Armenia Commemorates Earthquake Anniversary


YEREVAN (ArmeniaNow) — On December 7 at 11.41 a.m. sharp, Armenians in Gumri and throughout the country stopped for a moment to observe a minute’s silence and hear the church bells ringing in commemoration of their compatriots who lost their lives in a natural calamity exactly 20 years ago.

On December 7, 1988, the northern provinces of Armenia were hit by a devastating earthquake that claimed more than 25,000 lives, many more tens of thousands crippled and hundreds of thousands homeless.

Some of the settlements at the epicenter of the quake, such as village Nalband (now Shirakamut) and town of Spitak were razed to the ground by the powerful tremor and repeated aftershocks. The towns of Leninakan (now Gumri), Kirovakan (now Vanadzor), Stepanavan, and other populated areas also sustained heavy losses.

Presiding over a special church liturgy at the Yot Verq (Seven Wounds) Church in Gumri, Catholicos of All Armenians Karekin II revisited the great tragedy and recalled the heroic resistance of the Armenian people and its friends to the blow of nature that struck unexpectedly as well as people’s tenacity to cope with the multiplied hardship that ensued.

“Work of tremendous scale has been done since the earthquake… Today, the efforts of our country’s government and people are combined in order to remove all the consequences of the earthquake, illuminating with reconstructions and improving life the future of our country — the homeland of all Armenians,” said Karekin II, the Catholicos of All Armenians.

A monument to the victims of the earthquake and the people who reached out to help Armenia was inaugurated in Gumri later on Sunday.

Despite pledges of all successive Armenian governments to completely rehabilitate the disaster area, thousands of families still continue to be affected by the immediate consequences of the tragedy.

President Serge Sargisian again vowed that rehabilitation of the disaster zone and turning into a development zone will remain a priority of his administration until 2013.

The priority also reached the corporate level on Sunday as VivaCell MTS communication company president Ralph Yirikian surprised 10 families in Gumri by presenting keys to new apartments to those who’d lived in temporary housing for 20 years.

The company donated the 11 apartments — estimated at a combined value of about 93.27 million drams (more than $310,000) — as part of its Corporate Social Responsibility program.

Sargisian and many other government members, state officials and senior guests attended the church service commemorating the victims of the tragedy as well as the following ceremony of unveiling the monument.

The president spoke of the work done so far and emphasized that all consequences of the earthquake will be overcome in the coming years.

“I will not consider the problem solved until the last family affected by the calamity receives an apartment and conditions for dignified life,” he stressed.

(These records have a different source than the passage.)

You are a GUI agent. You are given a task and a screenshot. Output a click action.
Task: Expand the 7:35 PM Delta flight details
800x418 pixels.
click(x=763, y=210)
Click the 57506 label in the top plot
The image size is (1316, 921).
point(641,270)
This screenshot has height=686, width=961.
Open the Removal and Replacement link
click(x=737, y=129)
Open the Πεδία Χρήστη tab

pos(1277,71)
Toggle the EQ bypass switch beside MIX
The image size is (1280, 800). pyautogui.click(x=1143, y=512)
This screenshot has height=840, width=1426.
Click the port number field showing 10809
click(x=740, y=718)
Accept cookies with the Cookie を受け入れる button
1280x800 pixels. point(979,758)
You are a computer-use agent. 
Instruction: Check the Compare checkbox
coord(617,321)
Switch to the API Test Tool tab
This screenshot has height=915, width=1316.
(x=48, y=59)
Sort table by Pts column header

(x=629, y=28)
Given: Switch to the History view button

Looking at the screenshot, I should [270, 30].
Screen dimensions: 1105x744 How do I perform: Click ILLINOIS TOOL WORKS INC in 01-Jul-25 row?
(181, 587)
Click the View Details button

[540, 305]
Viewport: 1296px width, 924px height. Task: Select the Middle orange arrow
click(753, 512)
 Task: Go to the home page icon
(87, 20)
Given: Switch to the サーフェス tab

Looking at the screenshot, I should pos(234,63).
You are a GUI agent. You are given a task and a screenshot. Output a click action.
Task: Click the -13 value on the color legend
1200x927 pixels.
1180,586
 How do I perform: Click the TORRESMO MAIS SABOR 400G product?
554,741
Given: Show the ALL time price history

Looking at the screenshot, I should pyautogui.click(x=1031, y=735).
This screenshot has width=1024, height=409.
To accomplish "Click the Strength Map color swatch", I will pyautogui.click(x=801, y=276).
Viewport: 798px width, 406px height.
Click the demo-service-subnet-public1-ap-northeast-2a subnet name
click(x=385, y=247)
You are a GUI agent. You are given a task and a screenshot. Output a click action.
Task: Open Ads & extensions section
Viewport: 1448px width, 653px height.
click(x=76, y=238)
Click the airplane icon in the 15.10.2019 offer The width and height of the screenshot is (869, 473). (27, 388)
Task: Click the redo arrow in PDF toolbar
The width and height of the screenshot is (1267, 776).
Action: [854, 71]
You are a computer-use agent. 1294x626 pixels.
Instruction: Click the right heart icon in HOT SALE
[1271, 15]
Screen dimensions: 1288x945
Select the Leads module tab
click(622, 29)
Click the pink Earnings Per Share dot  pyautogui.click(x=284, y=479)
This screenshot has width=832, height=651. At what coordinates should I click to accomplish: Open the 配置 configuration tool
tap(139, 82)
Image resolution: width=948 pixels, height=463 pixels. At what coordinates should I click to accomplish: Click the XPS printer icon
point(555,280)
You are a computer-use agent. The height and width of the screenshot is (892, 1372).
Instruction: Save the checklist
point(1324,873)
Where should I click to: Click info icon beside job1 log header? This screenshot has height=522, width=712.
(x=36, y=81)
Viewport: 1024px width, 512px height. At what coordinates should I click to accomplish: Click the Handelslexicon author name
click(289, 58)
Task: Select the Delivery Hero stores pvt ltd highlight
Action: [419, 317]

In his speech, Sargisian said, “It’s hard to express with words the pain and sorrow we felt. The blind disaster destroyed our cities and villages, took the lives of thousands of people, left hundreds of thousands without shelter. For many years the northern part of our country was called the ‘disaster area.’ On these days we recall the memory of our brothers and sisters who fell victims of the tragedy, we extend words of condolences and encouragement to all those who witnessed those December days of 1988, whose relatives and friends were killed by the horrible tragedy.

“It’s a double disaster, when you bear the tragedy alone. However, from the very first day of the devastating earthquake our people felt the spirit of warmth of human soul and friendship. The world joined our pain.

“Today it’s our duty to extend words of gratitude to everyone, the rescuers and constructors, the pilots and statesmen, those who brought water and bread, those who sent blankets and tents. People were visiting Armenia to support us, to say words of encouragement, to inspire hope and faith, and simply to share our pain and not leave us alone. Today we say thanks to everyone.”

The tragedy of Spitak has been remembered not only in Armenia, but also in other countries of the former Soviet Union and well beyond that had made a collective effort to respond to the tragedy of the Armenian people 20 years ago.

President Sargisian awarded Armenia’s Ananya Shirakatsi medals to several Russian citizens for their considerable contribution in the rehabilitation efforts.

He also cited “the will of the people of Armenia” to sign a decree to confer the title of Armenia’s National Hero on former USSR Prime Minister Nikolay Ryzhkov for his “weighty personal contribution to the organization of rehabilitation works after the earthquake.”

Sargisian thanked the awardees not only for their efforts on post-earthquake rehabilitation, but also for their “moral support and humane, warm attitude shown to our people during those cruel days.”

In his acceptance speech, Ryzhkov, currently a member of the Russian parliament’s upper chamber, said he was humbled by the appraisal of his services.

“I am proud to have been next to the Armenian people during those hard days and I am very moved that my work has deserved such a high appraisal,” Ryzhkov said.

Delegations from more than two dozen countries, including prominent public figures and intellectuals were in Armenia to participate in the events marking the 20th anniversary of the earthquake.